These Trans Drag Performers Continue to Do What They Love — Despite the Risks

Courtesy of Alexander the Great and Maxine LaQueene
Photo Illustration by Ava Cruz
Courtesy of Alexander the Great and Maxine LaQueene
Photo Illustration by Ava Cruz

Brigitte Bandit and her fellow Austin, TX, drag performers have taken extra precautions when heading to shows in recent months.

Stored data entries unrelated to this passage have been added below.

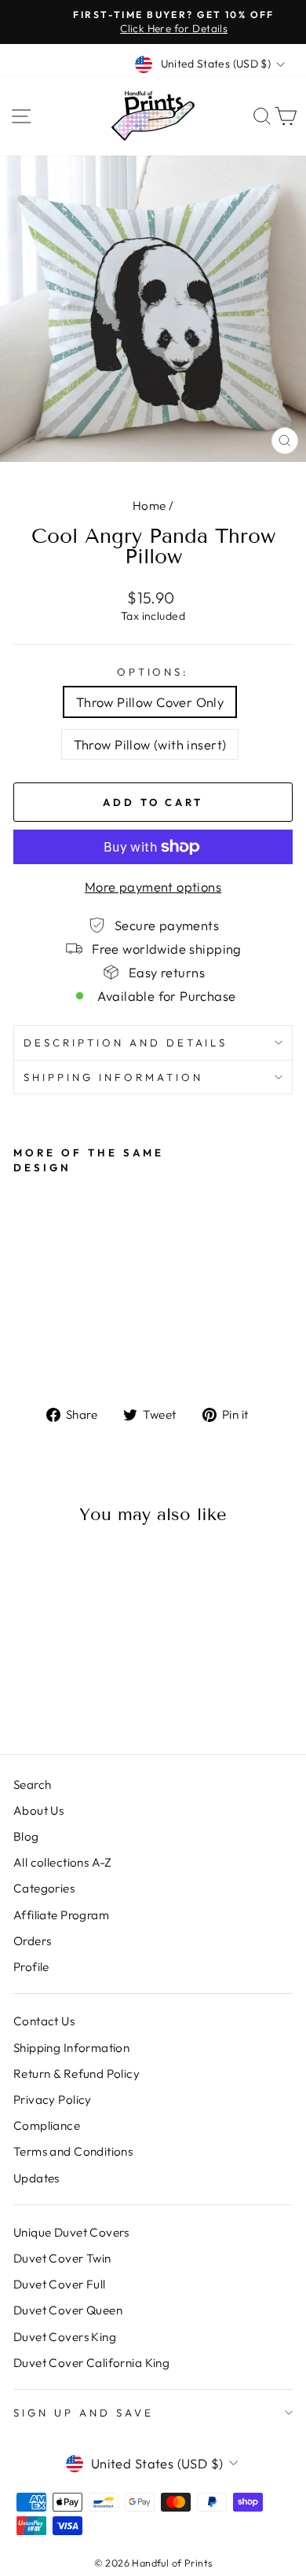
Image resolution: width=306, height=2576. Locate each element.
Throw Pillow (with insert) (150, 744)
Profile (31, 1966)
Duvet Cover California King (91, 2362)
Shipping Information (71, 2047)
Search (32, 1784)
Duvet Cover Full (59, 2284)
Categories (44, 1888)
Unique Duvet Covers (71, 2232)
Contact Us (44, 2021)
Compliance (46, 2125)
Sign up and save (83, 2412)
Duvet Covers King (64, 2336)
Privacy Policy (52, 2099)
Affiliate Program (61, 1914)
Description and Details (126, 1042)
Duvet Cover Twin (62, 2258)
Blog (26, 1836)
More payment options (153, 886)
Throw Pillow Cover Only (150, 702)
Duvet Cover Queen (67, 2310)
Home (149, 505)
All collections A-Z (62, 1862)
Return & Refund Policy (76, 2073)
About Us (38, 1810)
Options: (153, 671)
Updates (36, 2178)
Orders (32, 1940)
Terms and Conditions (73, 2151)
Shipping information (113, 1077)
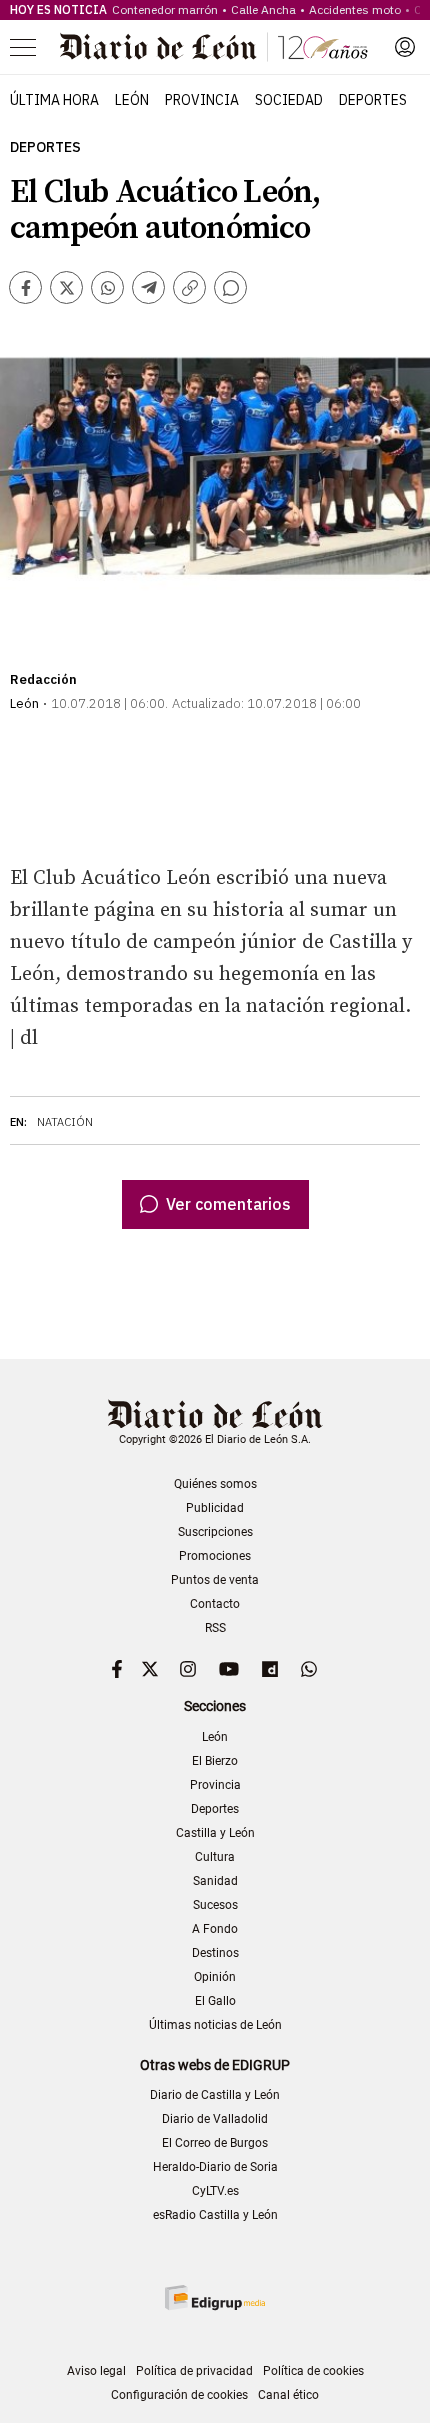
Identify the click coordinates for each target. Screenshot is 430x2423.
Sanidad (215, 1881)
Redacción (43, 679)
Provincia (202, 100)
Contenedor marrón (165, 9)
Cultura (215, 1857)
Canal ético (288, 2395)
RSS (215, 1628)
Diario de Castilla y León (215, 2095)
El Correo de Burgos (215, 2143)
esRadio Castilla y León (215, 2215)
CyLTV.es (215, 2191)
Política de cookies (313, 2371)
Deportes (373, 100)
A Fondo (215, 1929)
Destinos (215, 1953)
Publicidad (215, 1508)
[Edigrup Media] (215, 2297)
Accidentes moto (355, 9)
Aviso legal (96, 2371)
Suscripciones (215, 1532)
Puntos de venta (215, 1580)
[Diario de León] (214, 47)
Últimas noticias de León (215, 2025)
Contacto (215, 1604)
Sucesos (215, 1905)
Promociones (215, 1556)
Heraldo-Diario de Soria (215, 2167)
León (132, 100)
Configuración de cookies (179, 2395)
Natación (65, 1122)
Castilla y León (215, 1833)
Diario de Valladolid (215, 2119)
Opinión (215, 1977)
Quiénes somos (215, 1484)
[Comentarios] (230, 287)
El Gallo (215, 2001)
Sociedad (289, 100)
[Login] (405, 47)
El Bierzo (215, 1761)
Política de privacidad (194, 2371)
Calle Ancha (263, 9)
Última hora (54, 100)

She and others in the drag community have been the target of false claims and anti-trans legislation lobbed by conservative activists and politicians in the state. That has emboldened hate groups, according to Bandit: since last year, multiple drag shows in the area have been canceled due to threats against the venue hosting them, and neo-Nazis have shown up to all-age drag events waving swastika flags, she told POPSUGAR.

Even walking to gigs has been scary. Bandit, who is nonbinary and uses she/them pronouns, is now nervous about the way people look or react to her. Most kings and queens who need to show up to gigs in full drag walk with each other or with a friend. When she has access to a dressing room at the show, Bandit will put on her makeup at home but cover her body in a T-shirt and shorts and change at the venue.

Bandit described her shows as "pretty campy and fun." She often performs Dolly Parton tributes, in which she dresses as the famed country music star — iconic blond hair and tight dresses and all — lip-syncing her speeches and songs. And sometimes her numbers are "more thoughtful and political," she said — she'll integrate protests against issues like Texas's underfunded schools, poverty rate, gun laws, anti-abortion laws, policing, and anti-drag bills.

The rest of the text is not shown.